From:  Mayank Prakash 

>         Mayank, I think that some people might ascribe too much meaning to the
>wave function from your discription.  After all, a wave function is
>fundamentally different from an electromagnetic wave in that the EM wave
>has physical reality (i.e. physical energy density = mass) at every
>point of the wave all the time independently of any observer.  The QM
>wave function only has "reality" when it is observed.

Not true. Let us not confuse between the classical and quantum electromagnetic
fields. The quantum EM fields are as much unobservable as the wave function.
The classical EM field, on the other hand, is just the average of a large
number of photons. The quantum EM field does not have any physical energy
density. The energy density of the classical EM field at any point is the
average energy density of the photons at that point = energy of a photon *
mod-squared of the wave function of the photon at that point. It is hard for me
to see how one can ascribe *more reality* (what does it mean anyway) to the EM
field than the wave function of the photons.

>        Apropo of your discussion on simultaneity.  Consider two observers
>with synchronized perfect clocks starting out, in a relativistic way, from
>the same spot on the equator, in opposite directions, parallel to the
>equator, at the same instant that your photon leaves the north pole.  From
>symmetry, the photon reaches each at the "same time".  Each makes a
>measurement at that "instant".  However, from each observer's point of
>view, the other observer's clock is running slow.  So although each agrees
>that each made her measurement when her own clock read time T, each also
>insists that she made her measurement before the other did, since she
>observed that the other's clock was running slow.  Hence the wave function
>"instantaneously" collapsed with the "first" measurement and the other
>observer couldn't have made the measurement because the wave funtion had
>collapsed prior to time T on the other observer's clock.  But since the
>situation is completely symmetric each observer makes the same argument
>that it is impossible for the other to make the measurement!

_ _ _ _ _ _ _

» **INSTRUCTIONS**
**1.** In the forum post about wave functions and electromagnetic fields, translate this sentence into Spanish: "The quantum EM fields are as much unobservable as the wave function."
**2.** Continue the forum post about wave functions and simultaneity from the point where it stops.

_ _ _ _ _ _ _

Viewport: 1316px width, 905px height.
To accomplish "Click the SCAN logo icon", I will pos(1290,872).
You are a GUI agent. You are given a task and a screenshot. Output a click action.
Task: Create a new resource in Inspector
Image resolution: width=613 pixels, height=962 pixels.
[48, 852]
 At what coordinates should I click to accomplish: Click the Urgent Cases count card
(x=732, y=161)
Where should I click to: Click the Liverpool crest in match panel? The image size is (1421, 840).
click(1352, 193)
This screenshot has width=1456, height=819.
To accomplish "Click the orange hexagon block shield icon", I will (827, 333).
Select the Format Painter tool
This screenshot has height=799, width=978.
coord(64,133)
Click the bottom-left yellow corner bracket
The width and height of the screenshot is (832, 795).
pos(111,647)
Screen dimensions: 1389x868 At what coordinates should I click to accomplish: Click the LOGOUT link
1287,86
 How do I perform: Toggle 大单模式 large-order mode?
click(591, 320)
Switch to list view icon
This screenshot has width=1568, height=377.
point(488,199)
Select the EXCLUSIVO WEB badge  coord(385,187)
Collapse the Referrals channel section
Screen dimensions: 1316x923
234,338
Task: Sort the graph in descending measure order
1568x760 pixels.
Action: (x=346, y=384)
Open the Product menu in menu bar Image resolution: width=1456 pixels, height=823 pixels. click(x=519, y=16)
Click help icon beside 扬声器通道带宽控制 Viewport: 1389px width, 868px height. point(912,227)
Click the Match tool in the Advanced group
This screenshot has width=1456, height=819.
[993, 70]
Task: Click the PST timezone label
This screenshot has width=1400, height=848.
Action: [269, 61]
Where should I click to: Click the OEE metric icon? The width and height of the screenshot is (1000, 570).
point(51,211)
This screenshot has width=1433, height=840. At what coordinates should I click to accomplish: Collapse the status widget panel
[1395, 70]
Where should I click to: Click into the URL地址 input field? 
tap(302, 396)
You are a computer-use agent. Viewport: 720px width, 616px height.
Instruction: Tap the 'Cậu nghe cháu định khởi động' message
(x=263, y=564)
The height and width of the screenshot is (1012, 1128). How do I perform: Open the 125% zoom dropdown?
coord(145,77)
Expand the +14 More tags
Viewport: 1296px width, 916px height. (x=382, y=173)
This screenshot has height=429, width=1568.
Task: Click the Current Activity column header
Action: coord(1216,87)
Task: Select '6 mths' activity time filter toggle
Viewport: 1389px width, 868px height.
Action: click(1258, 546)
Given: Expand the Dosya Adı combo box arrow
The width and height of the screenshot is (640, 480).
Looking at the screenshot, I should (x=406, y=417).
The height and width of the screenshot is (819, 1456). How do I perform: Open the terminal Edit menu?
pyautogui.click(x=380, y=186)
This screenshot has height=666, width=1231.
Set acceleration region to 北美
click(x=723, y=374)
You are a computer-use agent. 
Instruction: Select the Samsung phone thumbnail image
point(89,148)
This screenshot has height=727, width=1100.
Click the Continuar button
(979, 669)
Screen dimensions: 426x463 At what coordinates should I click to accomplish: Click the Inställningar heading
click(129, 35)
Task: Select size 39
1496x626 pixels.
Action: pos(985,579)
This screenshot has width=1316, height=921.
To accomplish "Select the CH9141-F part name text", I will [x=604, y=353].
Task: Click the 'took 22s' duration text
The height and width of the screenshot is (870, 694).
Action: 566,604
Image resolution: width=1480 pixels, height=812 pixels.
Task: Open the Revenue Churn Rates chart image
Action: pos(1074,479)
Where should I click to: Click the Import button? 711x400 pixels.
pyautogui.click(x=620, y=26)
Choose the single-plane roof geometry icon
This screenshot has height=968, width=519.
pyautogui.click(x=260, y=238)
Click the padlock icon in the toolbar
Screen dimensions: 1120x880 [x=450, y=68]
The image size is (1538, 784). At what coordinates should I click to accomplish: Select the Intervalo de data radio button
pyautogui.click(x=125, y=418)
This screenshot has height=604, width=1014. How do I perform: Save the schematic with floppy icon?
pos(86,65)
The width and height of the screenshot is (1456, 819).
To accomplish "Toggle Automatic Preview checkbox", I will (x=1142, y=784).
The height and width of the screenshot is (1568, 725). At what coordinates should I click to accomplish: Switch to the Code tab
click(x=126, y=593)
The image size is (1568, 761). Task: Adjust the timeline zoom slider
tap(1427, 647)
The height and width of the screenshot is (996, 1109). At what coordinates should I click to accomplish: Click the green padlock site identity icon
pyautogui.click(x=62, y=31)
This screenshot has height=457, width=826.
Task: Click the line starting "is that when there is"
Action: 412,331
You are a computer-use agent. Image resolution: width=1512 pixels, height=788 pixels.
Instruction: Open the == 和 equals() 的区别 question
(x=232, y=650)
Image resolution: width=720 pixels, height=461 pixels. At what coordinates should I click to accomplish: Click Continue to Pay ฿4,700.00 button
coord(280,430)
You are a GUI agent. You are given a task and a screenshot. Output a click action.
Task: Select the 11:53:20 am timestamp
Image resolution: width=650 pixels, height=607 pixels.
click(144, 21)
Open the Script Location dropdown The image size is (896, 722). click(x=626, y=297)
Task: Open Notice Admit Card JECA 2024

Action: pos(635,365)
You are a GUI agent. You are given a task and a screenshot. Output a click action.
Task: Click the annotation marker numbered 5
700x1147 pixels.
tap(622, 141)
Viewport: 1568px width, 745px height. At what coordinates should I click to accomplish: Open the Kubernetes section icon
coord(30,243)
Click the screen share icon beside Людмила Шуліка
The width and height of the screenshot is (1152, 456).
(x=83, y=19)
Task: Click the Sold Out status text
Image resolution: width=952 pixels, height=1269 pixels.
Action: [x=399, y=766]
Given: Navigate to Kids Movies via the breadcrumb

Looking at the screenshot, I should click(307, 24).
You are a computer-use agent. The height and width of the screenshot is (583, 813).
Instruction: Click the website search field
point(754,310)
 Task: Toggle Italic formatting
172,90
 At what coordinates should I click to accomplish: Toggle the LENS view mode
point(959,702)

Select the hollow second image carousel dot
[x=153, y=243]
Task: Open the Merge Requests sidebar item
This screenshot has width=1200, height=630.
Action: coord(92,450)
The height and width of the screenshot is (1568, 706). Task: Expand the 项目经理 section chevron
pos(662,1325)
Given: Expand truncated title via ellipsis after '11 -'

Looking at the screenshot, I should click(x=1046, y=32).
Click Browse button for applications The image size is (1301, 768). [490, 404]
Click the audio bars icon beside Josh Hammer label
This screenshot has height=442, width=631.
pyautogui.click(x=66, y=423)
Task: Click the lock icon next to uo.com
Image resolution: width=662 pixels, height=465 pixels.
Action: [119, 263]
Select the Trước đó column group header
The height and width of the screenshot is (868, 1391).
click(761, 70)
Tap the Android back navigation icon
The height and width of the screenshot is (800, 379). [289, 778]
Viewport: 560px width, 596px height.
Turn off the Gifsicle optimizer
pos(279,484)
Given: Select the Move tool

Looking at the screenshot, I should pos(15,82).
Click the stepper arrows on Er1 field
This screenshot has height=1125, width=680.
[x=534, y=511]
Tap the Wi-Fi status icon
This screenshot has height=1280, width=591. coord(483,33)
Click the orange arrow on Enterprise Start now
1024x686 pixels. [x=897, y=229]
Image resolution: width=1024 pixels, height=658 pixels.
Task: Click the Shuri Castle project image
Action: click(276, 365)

_ _ _ _ _ _ _

» **TASK-BY-TASK RESULTS**
**1.** Los campos electromagnéticos cuánticos son tan inobservables como la función de onda.

**2.**
>        How can this be???

Please be advised that making a measurement is not the same as seeing the
photon. The measurement in this case can have two outcomes - either you find
the photon, or you don't. Secondly, the photon does not reach the two observers
at the same time, only the wave function does. Only one of them can *see* the
photon, not both, despite the symmetry. The only catch here is that no matter
who makes the measurement first in whatever frame, the collapse of the wave
function in each frame is consistent, i.e., that it collapses to the same
region (which may be different from the positions of both observers, or  may
coincide with the position of one of them). This is the sticking point - how
does the wave function know how to collapse. As I have stated before, as long
as it does know however, there will not be any observable contradictions.

- mayank.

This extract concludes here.